● WORK ORDER
The copy should begin at the line containing "You are a GUI" and end with the last line below, every line exact and no picture included.

● MATERIAL PROVIDED
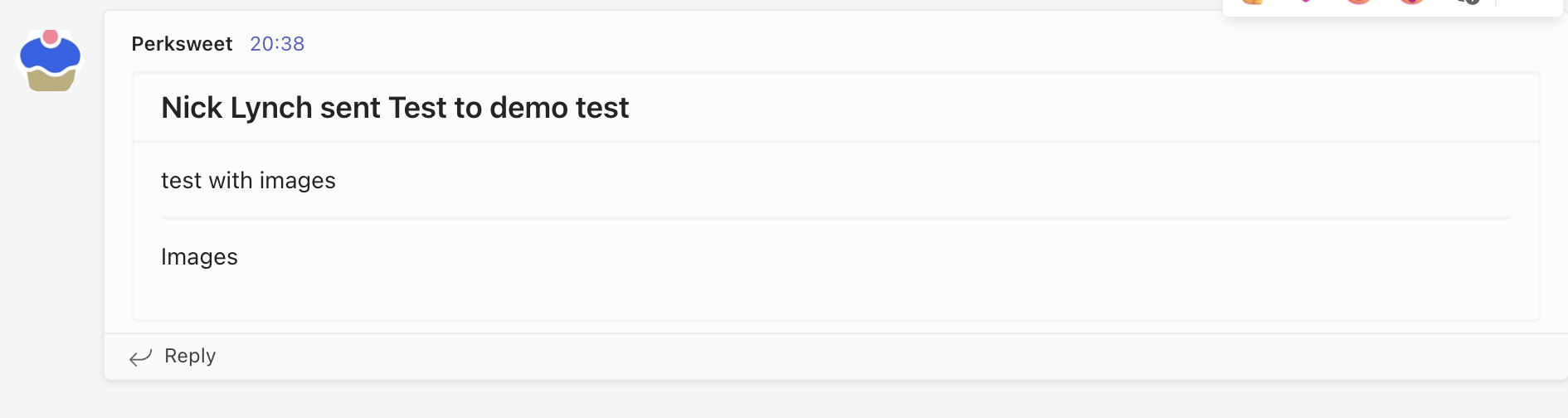This screenshot has height=418, width=1568.
Task: Click the separator line above Images
Action: (x=836, y=218)
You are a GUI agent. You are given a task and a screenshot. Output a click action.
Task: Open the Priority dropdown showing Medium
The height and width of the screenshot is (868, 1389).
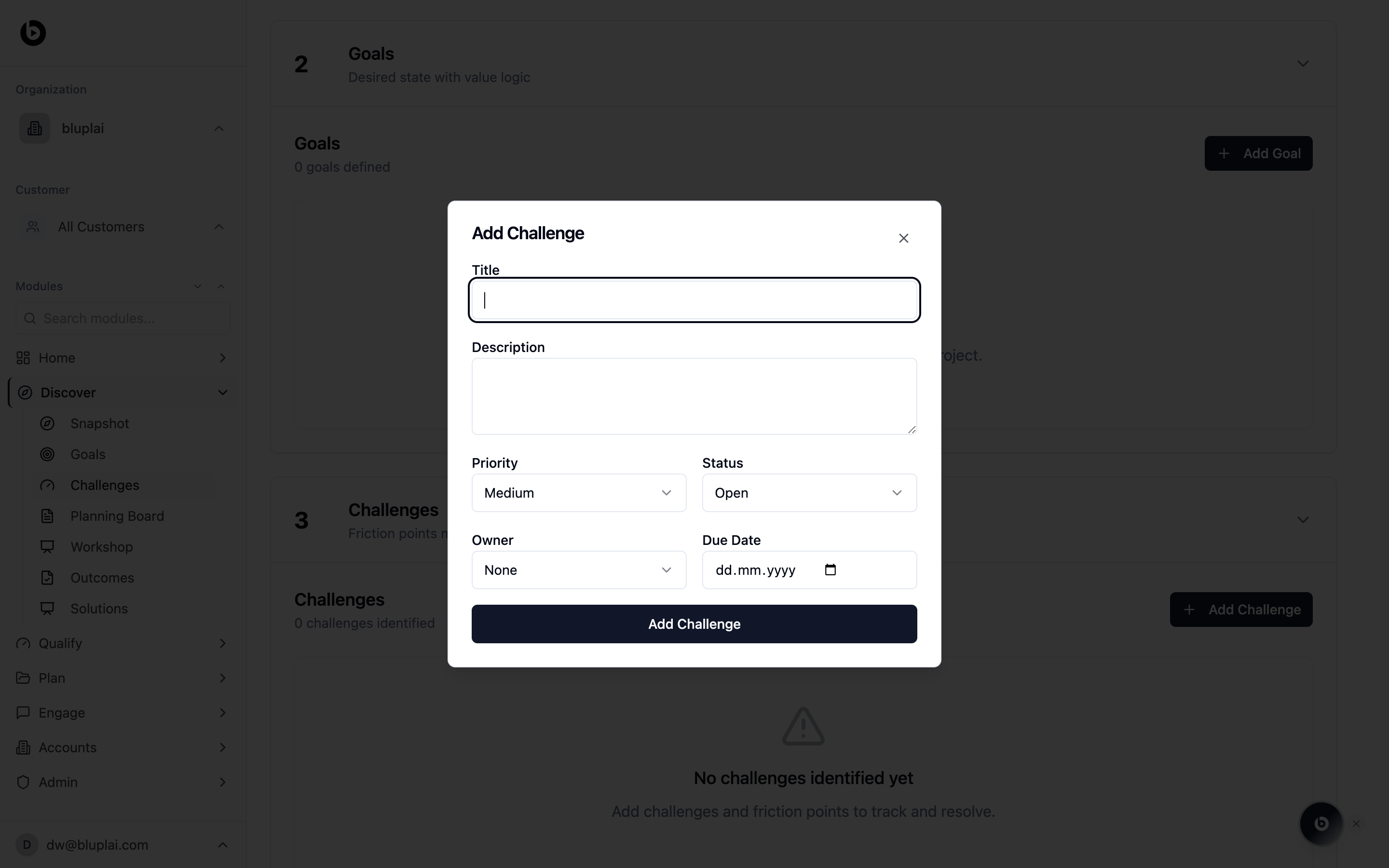pos(579,493)
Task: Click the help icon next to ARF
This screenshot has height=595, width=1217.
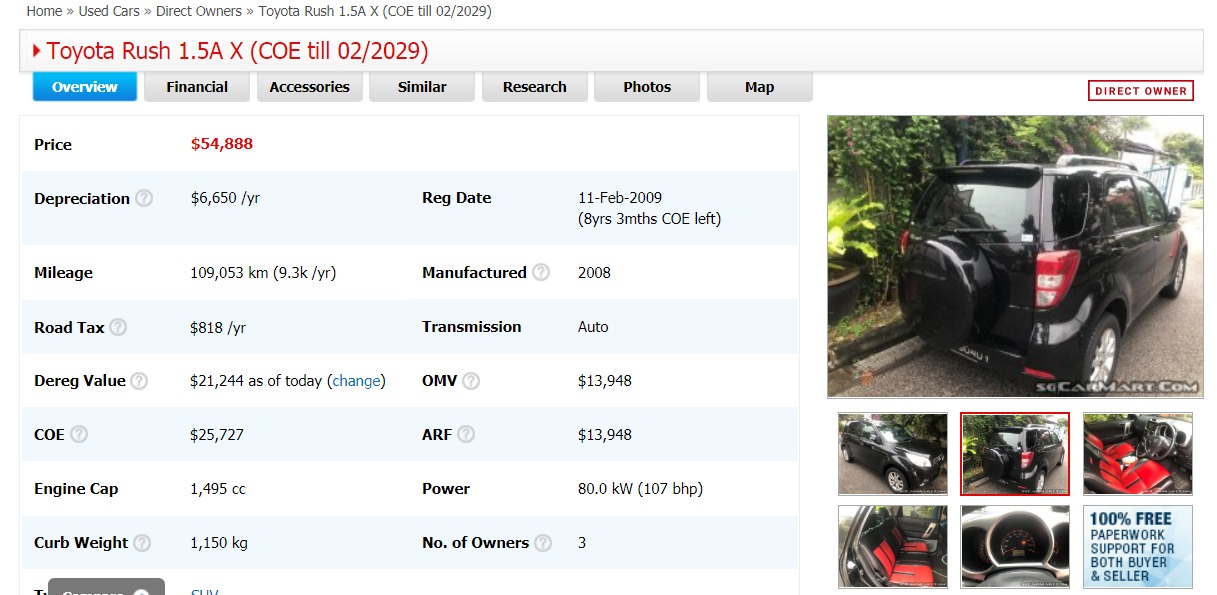Action: tap(466, 434)
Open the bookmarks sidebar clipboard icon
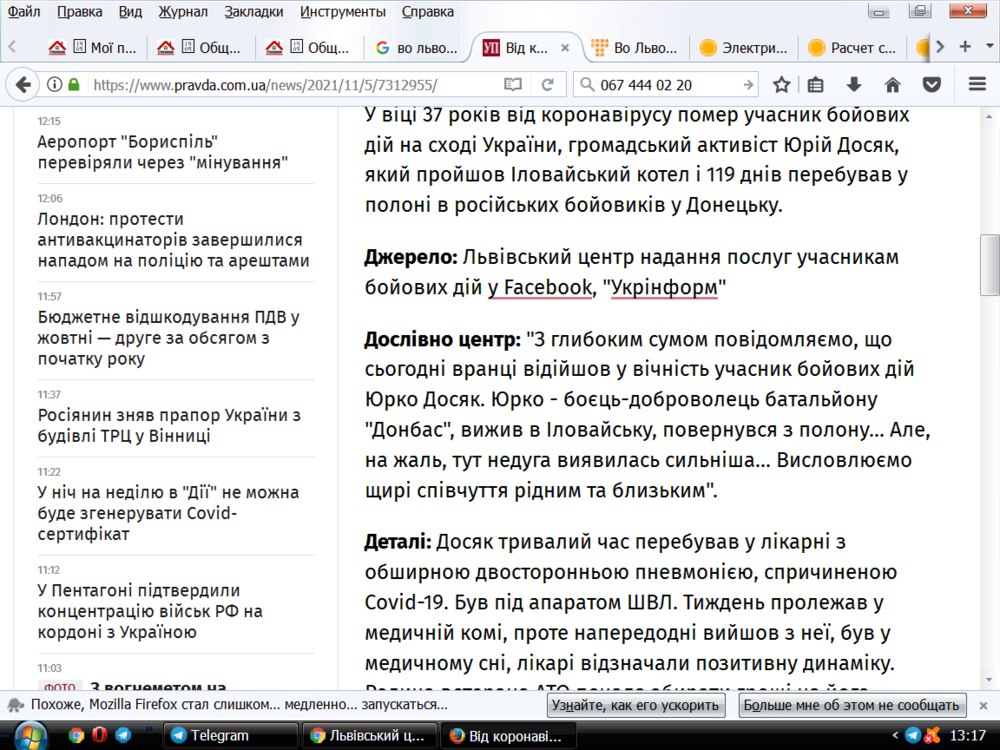 click(x=815, y=85)
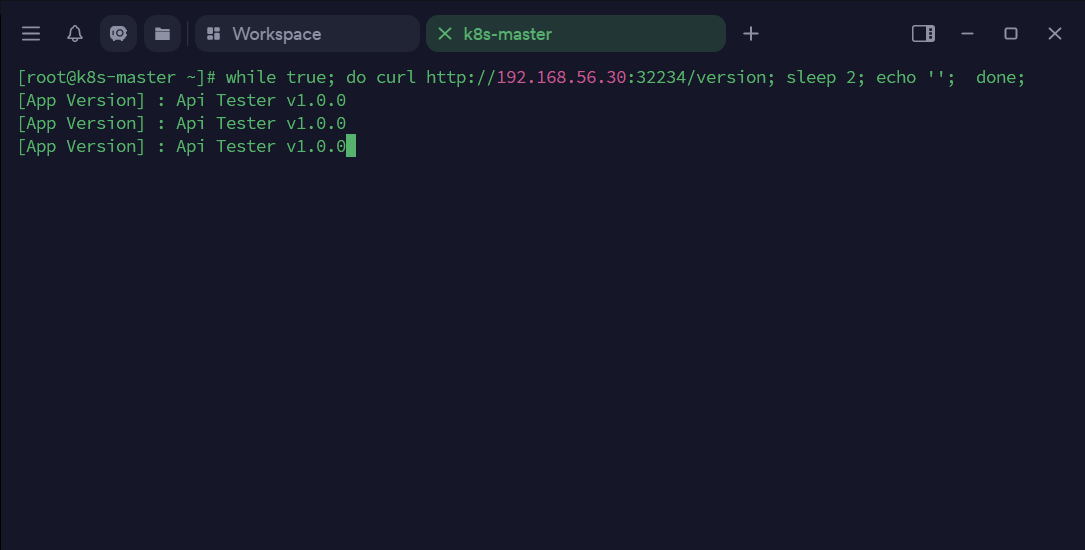The image size is (1085, 550).
Task: Click the green terminal cursor block
Action: coord(351,146)
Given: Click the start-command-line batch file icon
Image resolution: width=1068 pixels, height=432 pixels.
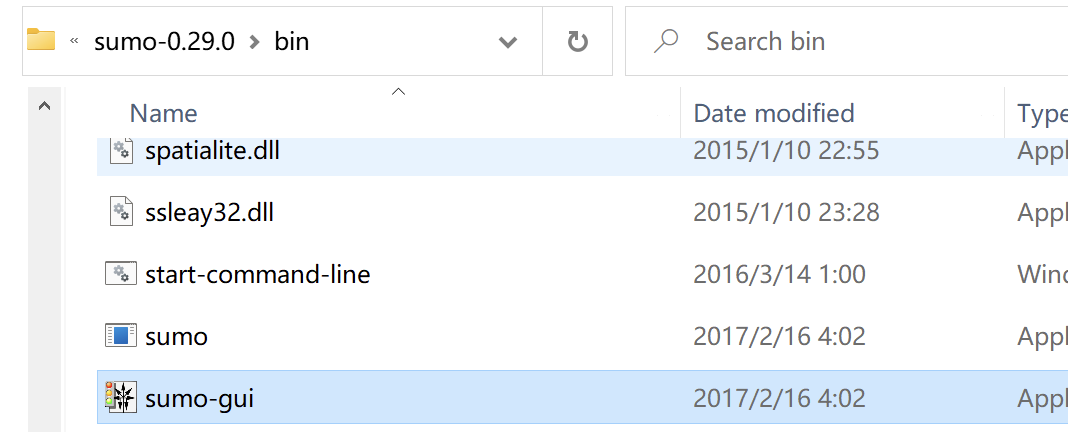Looking at the screenshot, I should [120, 274].
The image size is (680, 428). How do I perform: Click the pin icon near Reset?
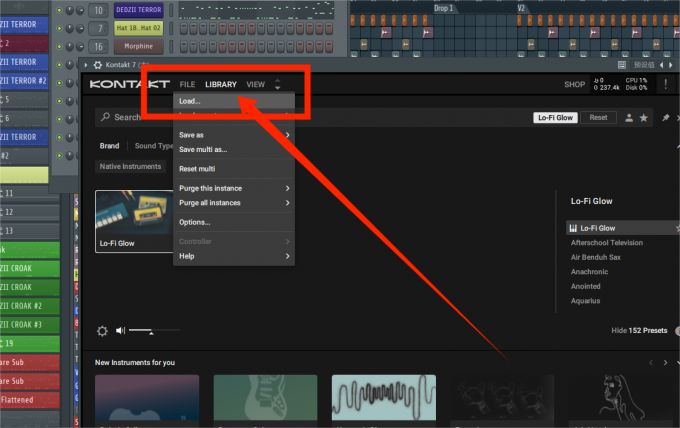coord(666,118)
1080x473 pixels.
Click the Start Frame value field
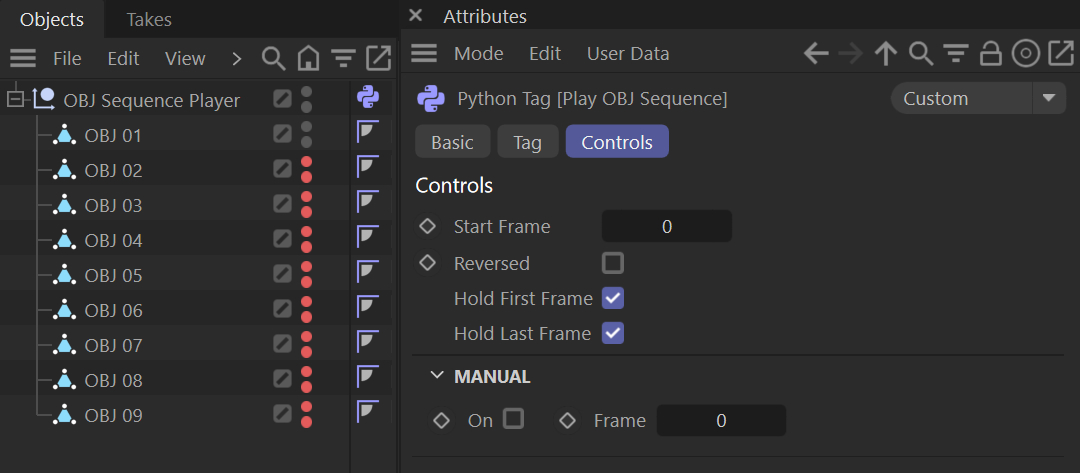667,227
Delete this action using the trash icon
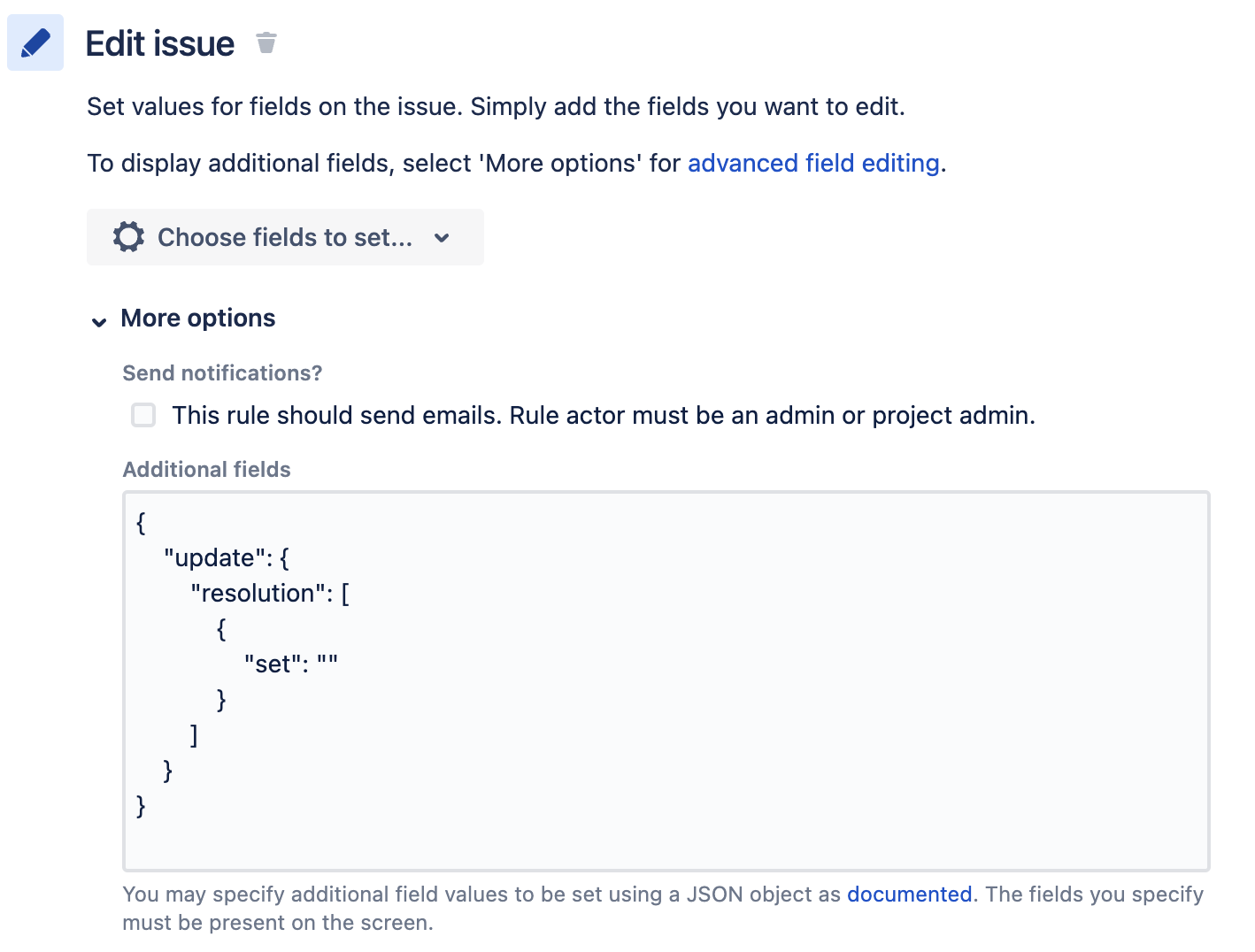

● EXPECTED ANSWER
You are a GUI agent. You are given a task and a screenshot. Output a click action.
Task: Open the Priority dropdown showing Medium
The height and width of the screenshot is (868, 1389).
pos(579,493)
Task: Click the help icon next to ARF
This screenshot has height=595, width=1217.
Action: tap(466, 434)
Open the bookmarks sidebar clipboard icon
 click(x=815, y=85)
The image size is (1085, 550).
Task: Click the green terminal cursor block
Action: coord(351,146)
Given: Click the start-command-line batch file icon
Image resolution: width=1068 pixels, height=432 pixels.
Looking at the screenshot, I should [120, 274].
The image size is (680, 428). How do I perform: Click the pin icon near Reset?
coord(666,118)
1080x473 pixels.
Click the Start Frame value field
667,227
Delete this action using the trash icon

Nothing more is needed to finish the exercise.